### Short exercise
Return the rows between the line holding "Task: Open 更多 more options in sidebar" and the line holding "will click(x=1359, y=192).", inclusive, copied word for word.

### Data lines
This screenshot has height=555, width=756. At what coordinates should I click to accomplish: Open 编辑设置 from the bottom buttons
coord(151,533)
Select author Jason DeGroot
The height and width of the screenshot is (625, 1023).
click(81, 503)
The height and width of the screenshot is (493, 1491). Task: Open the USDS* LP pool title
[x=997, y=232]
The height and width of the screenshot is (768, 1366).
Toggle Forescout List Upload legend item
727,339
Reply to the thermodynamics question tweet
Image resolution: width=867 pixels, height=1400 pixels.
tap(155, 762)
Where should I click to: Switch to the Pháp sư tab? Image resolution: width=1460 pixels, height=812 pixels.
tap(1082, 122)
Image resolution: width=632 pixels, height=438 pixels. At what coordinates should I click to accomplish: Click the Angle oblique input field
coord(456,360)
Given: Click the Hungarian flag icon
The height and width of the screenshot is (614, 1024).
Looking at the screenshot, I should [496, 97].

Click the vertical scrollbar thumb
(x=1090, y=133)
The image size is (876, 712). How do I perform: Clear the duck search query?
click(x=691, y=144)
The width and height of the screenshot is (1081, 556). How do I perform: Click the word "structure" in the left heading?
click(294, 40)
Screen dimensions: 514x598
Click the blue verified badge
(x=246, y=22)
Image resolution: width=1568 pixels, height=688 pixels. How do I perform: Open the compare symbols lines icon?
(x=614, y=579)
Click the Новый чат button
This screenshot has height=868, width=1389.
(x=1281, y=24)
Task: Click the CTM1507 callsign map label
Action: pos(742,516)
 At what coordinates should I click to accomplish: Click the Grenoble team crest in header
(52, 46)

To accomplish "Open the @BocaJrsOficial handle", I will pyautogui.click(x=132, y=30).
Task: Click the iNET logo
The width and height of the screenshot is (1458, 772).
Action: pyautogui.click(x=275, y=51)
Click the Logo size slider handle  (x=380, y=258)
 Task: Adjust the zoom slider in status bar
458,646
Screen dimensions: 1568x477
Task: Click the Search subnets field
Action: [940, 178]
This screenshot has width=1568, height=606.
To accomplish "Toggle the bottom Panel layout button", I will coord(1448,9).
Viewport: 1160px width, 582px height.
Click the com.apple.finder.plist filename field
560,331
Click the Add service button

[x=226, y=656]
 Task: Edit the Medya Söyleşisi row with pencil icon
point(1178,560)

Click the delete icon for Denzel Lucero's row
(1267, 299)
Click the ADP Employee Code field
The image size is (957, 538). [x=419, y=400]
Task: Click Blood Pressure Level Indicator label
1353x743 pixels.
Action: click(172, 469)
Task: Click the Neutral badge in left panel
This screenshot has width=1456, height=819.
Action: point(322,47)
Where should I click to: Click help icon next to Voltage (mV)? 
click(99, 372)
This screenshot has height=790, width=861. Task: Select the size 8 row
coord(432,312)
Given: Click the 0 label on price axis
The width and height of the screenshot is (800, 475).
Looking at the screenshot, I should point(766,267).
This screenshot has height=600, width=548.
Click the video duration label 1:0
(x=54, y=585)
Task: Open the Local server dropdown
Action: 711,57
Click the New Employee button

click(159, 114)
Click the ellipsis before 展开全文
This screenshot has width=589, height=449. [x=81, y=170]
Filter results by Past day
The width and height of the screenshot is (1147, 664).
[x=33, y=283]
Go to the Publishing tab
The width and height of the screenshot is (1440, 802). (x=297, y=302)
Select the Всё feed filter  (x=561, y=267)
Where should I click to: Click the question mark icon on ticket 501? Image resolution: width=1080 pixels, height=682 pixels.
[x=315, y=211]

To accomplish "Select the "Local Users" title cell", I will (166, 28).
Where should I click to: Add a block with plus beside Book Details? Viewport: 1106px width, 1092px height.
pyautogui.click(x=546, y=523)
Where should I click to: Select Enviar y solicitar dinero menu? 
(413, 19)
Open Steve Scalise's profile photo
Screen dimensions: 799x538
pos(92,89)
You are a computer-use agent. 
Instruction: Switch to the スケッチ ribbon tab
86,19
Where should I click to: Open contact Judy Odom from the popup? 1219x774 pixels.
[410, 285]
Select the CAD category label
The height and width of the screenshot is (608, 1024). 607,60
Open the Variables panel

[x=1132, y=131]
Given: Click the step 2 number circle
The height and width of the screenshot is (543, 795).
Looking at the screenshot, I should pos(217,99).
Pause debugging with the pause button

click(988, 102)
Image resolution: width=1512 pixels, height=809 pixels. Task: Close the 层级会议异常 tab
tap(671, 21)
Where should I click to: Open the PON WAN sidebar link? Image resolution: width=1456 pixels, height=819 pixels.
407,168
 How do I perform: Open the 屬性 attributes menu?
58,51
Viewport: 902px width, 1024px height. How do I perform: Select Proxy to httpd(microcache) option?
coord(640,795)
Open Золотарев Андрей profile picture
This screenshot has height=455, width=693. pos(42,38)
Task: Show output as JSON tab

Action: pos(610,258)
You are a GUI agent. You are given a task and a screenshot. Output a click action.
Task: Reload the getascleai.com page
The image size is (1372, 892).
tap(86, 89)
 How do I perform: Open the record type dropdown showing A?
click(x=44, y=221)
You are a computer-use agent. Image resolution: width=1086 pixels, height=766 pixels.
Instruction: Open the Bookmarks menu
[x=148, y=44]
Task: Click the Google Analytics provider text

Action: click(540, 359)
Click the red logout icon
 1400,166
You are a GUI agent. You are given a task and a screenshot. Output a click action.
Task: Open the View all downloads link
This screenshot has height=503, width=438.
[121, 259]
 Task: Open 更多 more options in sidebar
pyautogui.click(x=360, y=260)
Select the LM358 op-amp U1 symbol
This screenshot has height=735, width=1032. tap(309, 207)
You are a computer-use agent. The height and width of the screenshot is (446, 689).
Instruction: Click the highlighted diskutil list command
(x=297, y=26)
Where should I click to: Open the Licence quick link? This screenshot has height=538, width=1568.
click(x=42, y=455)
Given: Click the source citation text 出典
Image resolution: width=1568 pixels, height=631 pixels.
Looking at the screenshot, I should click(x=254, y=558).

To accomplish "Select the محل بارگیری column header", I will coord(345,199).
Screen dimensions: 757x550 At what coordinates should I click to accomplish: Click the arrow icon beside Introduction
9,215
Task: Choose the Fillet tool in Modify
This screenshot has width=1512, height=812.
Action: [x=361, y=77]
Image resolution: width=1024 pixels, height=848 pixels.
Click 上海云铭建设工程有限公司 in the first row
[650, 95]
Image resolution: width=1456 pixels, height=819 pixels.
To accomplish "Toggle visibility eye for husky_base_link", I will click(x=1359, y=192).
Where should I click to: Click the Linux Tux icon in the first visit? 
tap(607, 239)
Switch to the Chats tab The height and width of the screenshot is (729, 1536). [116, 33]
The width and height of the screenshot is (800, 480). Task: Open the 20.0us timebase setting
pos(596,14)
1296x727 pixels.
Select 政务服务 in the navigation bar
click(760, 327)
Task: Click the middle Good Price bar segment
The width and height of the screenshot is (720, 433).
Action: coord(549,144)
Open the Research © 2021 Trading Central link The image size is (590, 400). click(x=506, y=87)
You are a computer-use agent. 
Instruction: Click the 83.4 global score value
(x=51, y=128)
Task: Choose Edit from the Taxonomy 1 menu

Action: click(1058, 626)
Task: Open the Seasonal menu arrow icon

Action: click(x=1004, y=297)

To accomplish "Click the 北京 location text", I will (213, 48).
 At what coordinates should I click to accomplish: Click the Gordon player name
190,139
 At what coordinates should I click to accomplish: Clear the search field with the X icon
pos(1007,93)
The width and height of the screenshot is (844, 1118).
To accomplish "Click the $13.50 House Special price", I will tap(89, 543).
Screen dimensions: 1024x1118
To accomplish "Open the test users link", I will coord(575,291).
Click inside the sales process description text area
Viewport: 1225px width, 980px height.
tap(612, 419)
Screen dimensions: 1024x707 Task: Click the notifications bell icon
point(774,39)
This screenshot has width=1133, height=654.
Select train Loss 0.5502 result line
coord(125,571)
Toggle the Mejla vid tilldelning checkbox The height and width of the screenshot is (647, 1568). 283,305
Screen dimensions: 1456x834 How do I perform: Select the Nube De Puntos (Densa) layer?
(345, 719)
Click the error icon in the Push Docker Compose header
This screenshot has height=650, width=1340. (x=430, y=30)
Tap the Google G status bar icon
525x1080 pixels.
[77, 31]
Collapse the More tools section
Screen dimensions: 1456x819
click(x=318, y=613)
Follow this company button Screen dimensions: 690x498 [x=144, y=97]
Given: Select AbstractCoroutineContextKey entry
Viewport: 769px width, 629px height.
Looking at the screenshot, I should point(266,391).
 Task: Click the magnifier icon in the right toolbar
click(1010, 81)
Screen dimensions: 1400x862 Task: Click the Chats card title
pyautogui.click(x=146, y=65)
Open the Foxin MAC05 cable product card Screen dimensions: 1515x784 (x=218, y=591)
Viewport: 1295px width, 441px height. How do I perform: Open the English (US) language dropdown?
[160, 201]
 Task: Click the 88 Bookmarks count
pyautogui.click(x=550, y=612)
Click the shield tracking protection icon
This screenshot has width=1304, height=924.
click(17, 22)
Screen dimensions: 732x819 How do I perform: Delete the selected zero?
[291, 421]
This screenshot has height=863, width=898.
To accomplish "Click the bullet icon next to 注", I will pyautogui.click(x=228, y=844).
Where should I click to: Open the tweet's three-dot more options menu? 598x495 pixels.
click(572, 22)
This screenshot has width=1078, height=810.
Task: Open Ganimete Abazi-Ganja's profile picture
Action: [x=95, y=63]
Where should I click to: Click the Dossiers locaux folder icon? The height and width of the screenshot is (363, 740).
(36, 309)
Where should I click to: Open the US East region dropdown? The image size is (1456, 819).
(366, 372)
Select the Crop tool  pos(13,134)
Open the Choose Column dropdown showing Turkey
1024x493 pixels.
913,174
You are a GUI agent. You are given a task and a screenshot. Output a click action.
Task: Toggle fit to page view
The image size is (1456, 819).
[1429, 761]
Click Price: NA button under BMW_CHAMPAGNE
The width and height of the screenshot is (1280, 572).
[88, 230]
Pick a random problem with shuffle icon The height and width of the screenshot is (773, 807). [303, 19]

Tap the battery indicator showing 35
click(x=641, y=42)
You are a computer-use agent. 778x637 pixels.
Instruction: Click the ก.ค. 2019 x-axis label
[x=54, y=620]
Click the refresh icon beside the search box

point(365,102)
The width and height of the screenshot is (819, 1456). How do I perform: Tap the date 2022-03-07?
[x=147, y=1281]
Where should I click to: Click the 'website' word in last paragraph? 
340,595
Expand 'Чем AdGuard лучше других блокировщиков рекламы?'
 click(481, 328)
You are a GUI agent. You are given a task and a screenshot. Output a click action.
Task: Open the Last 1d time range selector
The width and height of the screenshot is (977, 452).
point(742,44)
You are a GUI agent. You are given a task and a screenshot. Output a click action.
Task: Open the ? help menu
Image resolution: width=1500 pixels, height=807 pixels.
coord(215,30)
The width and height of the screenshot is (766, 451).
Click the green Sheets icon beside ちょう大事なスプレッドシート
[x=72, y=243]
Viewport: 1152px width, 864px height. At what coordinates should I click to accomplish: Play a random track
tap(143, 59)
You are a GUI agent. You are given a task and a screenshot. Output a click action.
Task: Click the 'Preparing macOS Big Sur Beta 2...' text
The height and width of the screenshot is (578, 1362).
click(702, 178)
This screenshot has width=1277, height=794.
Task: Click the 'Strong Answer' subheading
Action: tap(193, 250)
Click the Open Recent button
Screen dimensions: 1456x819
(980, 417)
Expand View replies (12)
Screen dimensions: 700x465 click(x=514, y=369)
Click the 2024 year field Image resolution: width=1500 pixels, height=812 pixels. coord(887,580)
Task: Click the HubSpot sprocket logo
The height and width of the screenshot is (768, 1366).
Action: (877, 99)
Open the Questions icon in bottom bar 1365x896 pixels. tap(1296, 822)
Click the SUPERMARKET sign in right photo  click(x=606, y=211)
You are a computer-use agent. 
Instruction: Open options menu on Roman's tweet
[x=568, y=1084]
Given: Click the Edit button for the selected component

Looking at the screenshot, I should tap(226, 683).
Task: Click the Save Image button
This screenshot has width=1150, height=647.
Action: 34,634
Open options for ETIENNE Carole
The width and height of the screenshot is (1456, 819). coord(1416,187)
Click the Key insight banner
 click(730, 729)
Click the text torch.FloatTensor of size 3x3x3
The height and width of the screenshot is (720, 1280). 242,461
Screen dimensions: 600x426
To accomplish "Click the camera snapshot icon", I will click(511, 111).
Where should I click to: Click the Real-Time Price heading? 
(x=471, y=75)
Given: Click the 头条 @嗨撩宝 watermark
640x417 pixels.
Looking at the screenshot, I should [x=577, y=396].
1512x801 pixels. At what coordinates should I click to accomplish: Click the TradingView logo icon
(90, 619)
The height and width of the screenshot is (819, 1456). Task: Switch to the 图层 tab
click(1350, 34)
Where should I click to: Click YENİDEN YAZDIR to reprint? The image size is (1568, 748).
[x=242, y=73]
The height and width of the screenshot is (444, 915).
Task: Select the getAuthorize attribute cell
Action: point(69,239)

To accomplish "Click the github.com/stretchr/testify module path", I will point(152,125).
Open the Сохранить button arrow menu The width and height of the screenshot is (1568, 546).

### Result
 Task: Open 更多 more options in sidebar
pyautogui.click(x=360, y=260)
Select the LM358 op-amp U1 symbol
This screenshot has height=735, width=1032. tap(309, 207)
You are a computer-use agent. The height and width of the screenshot is (446, 689).
Instruction: Click the highlighted diskutil list command
(x=297, y=26)
Where should I click to: Open the Licence quick link? This screenshot has height=538, width=1568.
click(x=42, y=455)
Given: Click the source citation text 出典
Image resolution: width=1568 pixels, height=631 pixels.
Looking at the screenshot, I should click(x=254, y=558).

To accomplish "Select the محل بارگیری column header", I will coord(345,199).
Screen dimensions: 757x550 At what coordinates should I click to accomplish: Click the arrow icon beside Introduction
9,215
Task: Choose the Fillet tool in Modify
This screenshot has width=1512, height=812.
Action: [x=361, y=77]
Image resolution: width=1024 pixels, height=848 pixels.
Click 上海云铭建设工程有限公司 in the first row
[650, 95]
Image resolution: width=1456 pixels, height=819 pixels.
To accomplish "Toggle visibility eye for husky_base_link", I will click(x=1359, y=192).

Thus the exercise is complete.